Indeed, that person that does smart things from his SUV and is able to deceive
some folks and make millions of dollars also vies with my own mbe in tricksterhood.
With this
situation, one wonders what people who wish to study the trickster folktale in
my ancient tradition have to do, whether they have they have to cross timeline
and recover the past that is now a bigger fiction. Or they have to study the
new orality that involves the trickster deceiving targets with messages on the
“smart” phone and cruising in a jeep and not wobbling around in shells.

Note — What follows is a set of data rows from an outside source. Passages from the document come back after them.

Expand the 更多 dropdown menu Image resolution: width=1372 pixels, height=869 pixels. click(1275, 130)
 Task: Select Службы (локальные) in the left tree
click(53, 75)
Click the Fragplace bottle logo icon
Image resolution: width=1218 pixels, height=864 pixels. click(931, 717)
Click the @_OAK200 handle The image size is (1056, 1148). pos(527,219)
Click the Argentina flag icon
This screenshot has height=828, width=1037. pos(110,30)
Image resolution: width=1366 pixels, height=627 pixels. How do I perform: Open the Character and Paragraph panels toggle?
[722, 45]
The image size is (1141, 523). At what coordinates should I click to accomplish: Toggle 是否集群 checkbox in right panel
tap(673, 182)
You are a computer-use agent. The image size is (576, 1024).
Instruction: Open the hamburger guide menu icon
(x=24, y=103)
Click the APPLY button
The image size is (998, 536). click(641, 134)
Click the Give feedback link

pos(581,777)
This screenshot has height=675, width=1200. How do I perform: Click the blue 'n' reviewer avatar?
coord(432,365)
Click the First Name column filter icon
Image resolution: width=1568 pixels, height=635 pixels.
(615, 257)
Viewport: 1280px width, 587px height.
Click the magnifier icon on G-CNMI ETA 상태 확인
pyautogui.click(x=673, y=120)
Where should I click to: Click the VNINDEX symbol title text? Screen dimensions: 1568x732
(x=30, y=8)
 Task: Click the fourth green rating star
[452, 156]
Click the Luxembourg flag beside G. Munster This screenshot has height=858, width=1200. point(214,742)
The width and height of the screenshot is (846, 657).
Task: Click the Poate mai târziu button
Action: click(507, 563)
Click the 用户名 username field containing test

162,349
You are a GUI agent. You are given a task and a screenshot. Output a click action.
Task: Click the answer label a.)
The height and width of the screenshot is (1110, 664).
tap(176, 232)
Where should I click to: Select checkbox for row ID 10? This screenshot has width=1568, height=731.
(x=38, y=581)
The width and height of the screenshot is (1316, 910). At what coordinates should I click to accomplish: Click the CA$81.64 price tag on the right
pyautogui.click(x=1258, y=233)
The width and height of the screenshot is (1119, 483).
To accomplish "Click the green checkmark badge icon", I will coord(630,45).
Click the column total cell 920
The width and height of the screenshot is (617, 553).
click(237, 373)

Researchers of Igbo folklore that hope to recuperate the past of performances
may be wasting their time, or at most writing another fiction, that is a
metafiction involving their own fabrication. The trickster tales presented by
my young ones drives a jeep! Is that not creativity of the performance? Do not
be surprised if another variant says that the tortoise has an earache and so
cannot participate in a political debate in his country and will go to London
for a surgery, or that a previous
surgery on the tongue of mbe
made him lose his competence in his mothertongue he used to speak! And so mbekwu now speaks only English, which is
the next level and a fitting thing for jeeping.